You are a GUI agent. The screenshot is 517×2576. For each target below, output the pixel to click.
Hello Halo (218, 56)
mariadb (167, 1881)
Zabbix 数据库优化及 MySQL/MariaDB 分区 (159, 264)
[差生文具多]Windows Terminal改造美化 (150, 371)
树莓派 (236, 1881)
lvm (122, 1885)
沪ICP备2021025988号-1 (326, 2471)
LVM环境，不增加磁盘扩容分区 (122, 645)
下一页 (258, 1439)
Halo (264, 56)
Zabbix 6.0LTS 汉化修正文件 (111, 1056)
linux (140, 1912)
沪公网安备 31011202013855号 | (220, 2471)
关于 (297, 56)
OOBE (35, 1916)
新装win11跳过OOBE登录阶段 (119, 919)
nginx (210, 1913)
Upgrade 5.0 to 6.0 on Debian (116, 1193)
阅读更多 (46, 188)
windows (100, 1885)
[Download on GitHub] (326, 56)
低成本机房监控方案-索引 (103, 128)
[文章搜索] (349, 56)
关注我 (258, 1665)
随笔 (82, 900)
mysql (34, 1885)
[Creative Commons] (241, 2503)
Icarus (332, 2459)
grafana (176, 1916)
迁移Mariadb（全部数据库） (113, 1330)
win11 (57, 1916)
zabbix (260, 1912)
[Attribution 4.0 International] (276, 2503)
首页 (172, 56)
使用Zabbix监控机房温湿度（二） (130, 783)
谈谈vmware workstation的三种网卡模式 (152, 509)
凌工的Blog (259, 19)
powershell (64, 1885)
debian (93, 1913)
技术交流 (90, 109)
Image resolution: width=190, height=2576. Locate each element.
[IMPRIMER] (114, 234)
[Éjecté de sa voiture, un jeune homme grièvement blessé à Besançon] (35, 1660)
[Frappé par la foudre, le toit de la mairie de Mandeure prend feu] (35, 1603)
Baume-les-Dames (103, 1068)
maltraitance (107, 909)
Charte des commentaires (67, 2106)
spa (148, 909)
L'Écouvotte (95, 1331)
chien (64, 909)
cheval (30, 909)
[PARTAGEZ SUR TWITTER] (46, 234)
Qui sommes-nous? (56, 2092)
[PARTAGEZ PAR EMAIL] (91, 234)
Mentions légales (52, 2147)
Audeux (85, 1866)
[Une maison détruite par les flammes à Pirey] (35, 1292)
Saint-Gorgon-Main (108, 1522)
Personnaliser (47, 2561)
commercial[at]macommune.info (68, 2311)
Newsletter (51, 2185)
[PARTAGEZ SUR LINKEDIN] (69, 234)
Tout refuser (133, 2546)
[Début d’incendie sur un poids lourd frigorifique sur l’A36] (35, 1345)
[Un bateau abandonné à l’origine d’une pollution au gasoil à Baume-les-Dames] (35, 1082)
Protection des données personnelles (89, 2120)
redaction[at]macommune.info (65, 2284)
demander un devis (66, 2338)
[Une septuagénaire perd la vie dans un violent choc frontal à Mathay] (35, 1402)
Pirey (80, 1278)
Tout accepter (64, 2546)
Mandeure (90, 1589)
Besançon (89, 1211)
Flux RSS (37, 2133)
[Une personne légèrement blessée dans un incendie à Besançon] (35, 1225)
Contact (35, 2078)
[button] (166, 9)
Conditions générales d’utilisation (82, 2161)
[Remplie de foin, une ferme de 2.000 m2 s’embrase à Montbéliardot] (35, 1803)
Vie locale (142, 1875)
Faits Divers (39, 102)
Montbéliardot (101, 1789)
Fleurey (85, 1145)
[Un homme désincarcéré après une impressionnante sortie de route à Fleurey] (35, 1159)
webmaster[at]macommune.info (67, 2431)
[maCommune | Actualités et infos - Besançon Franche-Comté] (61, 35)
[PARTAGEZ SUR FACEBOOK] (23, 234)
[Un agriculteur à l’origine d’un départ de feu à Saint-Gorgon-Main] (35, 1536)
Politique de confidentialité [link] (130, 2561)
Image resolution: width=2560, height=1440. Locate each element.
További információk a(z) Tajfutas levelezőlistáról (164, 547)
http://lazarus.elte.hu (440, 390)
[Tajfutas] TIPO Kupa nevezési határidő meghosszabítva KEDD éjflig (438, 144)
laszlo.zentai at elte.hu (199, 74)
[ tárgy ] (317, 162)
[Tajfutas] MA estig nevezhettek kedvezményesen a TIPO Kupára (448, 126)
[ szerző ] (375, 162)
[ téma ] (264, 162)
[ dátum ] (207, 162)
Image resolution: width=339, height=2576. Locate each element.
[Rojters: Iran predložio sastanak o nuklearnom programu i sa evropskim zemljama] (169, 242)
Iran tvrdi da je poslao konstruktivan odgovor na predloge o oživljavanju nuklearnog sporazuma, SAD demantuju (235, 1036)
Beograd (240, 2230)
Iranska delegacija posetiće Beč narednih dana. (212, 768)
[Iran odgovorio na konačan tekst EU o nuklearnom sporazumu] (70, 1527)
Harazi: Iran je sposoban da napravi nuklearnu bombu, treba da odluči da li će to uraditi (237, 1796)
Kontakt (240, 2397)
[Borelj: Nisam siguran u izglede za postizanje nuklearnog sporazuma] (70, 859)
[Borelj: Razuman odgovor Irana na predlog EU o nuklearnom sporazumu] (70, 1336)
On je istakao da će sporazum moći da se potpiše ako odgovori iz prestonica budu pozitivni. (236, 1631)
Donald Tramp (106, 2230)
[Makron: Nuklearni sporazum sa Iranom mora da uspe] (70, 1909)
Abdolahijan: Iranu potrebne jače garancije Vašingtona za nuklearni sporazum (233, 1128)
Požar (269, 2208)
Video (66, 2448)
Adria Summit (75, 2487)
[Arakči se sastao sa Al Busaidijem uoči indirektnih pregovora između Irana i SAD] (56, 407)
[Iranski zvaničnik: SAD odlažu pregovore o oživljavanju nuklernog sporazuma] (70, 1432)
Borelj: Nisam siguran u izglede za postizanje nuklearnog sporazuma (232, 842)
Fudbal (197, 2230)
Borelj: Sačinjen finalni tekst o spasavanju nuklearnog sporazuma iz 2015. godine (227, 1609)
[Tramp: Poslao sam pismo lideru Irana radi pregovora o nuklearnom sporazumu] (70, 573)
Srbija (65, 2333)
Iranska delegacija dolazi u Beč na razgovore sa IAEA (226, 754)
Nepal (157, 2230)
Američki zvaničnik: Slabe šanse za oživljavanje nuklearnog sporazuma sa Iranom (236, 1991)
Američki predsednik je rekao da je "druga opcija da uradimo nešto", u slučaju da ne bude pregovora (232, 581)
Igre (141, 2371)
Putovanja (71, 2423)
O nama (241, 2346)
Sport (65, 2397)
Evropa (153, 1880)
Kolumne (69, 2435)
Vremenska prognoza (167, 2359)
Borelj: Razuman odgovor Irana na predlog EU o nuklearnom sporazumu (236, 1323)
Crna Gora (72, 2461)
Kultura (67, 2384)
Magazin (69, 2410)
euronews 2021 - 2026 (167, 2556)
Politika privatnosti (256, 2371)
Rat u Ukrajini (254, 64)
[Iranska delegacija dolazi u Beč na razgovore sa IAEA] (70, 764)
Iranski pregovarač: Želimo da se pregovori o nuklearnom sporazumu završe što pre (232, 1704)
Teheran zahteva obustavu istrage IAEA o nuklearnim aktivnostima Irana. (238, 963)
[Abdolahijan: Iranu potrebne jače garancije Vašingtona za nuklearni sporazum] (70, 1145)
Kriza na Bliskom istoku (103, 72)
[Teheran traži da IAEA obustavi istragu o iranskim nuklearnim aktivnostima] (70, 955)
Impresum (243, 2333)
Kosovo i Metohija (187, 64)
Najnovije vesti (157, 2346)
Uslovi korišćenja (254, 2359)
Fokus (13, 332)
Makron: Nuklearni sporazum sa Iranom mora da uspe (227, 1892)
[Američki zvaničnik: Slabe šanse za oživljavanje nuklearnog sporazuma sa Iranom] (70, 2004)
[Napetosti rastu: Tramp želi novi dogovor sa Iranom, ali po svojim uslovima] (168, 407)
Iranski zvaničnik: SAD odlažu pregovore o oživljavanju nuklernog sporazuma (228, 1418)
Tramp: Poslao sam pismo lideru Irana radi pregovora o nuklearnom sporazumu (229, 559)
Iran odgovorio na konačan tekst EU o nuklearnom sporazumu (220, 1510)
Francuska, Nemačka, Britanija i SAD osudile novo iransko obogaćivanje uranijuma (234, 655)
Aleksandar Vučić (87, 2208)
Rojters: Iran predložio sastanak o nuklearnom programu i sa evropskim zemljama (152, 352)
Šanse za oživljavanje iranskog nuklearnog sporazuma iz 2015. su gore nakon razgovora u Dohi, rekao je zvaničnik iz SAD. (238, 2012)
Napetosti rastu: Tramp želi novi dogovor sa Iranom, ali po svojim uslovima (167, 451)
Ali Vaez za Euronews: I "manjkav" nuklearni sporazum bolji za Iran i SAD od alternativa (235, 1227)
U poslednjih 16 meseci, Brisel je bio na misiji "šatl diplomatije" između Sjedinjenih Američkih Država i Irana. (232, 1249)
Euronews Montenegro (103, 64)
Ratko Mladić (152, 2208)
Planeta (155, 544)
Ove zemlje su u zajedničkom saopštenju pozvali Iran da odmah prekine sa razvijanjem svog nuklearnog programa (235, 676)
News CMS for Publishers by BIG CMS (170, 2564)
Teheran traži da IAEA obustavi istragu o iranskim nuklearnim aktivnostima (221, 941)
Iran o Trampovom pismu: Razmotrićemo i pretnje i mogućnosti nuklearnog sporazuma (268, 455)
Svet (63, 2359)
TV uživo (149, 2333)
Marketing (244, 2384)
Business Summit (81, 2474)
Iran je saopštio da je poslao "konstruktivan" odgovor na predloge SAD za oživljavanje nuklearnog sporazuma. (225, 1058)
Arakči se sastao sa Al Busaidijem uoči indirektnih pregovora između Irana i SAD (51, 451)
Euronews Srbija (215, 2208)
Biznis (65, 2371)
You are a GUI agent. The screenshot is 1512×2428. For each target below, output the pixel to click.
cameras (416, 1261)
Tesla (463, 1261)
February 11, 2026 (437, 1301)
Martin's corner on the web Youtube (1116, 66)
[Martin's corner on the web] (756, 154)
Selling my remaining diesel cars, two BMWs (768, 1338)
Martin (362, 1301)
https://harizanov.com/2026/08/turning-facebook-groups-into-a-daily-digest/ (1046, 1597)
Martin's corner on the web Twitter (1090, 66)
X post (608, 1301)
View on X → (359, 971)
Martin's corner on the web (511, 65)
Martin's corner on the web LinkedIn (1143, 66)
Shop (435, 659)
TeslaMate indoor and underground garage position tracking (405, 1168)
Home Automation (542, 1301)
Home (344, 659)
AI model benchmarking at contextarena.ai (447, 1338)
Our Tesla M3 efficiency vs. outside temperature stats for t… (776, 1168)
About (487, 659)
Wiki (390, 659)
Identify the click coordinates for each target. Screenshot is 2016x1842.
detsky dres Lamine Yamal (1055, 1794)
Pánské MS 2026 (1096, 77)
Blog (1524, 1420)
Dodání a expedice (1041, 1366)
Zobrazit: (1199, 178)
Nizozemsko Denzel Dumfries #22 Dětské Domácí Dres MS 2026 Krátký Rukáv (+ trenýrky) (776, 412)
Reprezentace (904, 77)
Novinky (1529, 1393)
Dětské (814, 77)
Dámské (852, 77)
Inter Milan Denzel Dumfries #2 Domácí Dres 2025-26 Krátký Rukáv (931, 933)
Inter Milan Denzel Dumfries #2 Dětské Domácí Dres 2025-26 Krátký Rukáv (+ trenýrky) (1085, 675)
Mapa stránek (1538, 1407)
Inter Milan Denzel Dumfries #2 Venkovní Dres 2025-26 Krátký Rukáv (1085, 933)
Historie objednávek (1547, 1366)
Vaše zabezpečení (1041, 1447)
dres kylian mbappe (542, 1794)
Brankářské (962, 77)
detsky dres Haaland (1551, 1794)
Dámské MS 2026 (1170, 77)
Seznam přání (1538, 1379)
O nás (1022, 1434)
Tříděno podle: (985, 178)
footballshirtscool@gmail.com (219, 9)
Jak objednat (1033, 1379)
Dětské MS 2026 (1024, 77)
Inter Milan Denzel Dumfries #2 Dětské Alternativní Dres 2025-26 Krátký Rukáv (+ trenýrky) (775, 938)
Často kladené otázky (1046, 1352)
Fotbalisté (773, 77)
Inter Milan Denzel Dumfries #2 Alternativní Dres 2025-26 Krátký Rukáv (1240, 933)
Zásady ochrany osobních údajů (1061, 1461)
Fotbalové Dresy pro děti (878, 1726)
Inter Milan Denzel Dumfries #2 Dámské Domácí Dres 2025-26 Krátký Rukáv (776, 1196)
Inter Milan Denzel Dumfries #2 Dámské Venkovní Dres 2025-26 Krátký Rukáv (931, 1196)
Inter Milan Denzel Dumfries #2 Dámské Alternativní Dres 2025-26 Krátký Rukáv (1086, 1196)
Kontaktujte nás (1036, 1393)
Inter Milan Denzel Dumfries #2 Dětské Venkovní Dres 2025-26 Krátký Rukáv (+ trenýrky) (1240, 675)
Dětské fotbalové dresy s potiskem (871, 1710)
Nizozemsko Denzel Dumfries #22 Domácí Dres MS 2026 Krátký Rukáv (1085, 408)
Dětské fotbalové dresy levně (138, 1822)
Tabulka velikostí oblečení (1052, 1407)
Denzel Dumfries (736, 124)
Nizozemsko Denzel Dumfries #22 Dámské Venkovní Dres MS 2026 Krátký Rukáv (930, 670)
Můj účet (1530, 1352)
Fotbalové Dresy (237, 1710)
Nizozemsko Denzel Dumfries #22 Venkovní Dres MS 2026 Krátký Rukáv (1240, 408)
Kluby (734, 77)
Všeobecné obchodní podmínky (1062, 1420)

• • • • • • •

**Assignment**
Write down again, exactly as given, only the lines above that fall from the line with "Halo (264, 56)" to the line with "powershell (64, 1885)", inclusive.

**Reply**
Halo (264, 56)
Zabbix 6.0LTS 汉化修正文件 (111, 1056)
linux (140, 1912)
沪公网安备 31011202013855号 | (220, 2471)
关于 (297, 56)
OOBE (35, 1916)
新装win11跳过OOBE登录阶段 (119, 919)
nginx (210, 1913)
Upgrade 5.0 to 6.0 on Debian (116, 1193)
阅读更多 (46, 188)
windows (100, 1885)
[Download on GitHub] (326, 56)
低成本机房监控方案-索引 (103, 128)
[文章搜索] (349, 56)
关注我 (258, 1665)
随笔 (82, 900)
mysql (34, 1885)
[Creative Commons] (241, 2503)
Icarus (332, 2459)
grafana (176, 1916)
迁移Mariadb（全部数据库） (113, 1330)
win11 (57, 1916)
zabbix (260, 1912)
[Attribution 4.0 International] (276, 2503)
首页 (172, 56)
使用Zabbix监控机房温湿度（二） (130, 783)
谈谈vmware workstation的三种网卡模式 (152, 509)
凌工的Blog (259, 19)
powershell (64, 1885)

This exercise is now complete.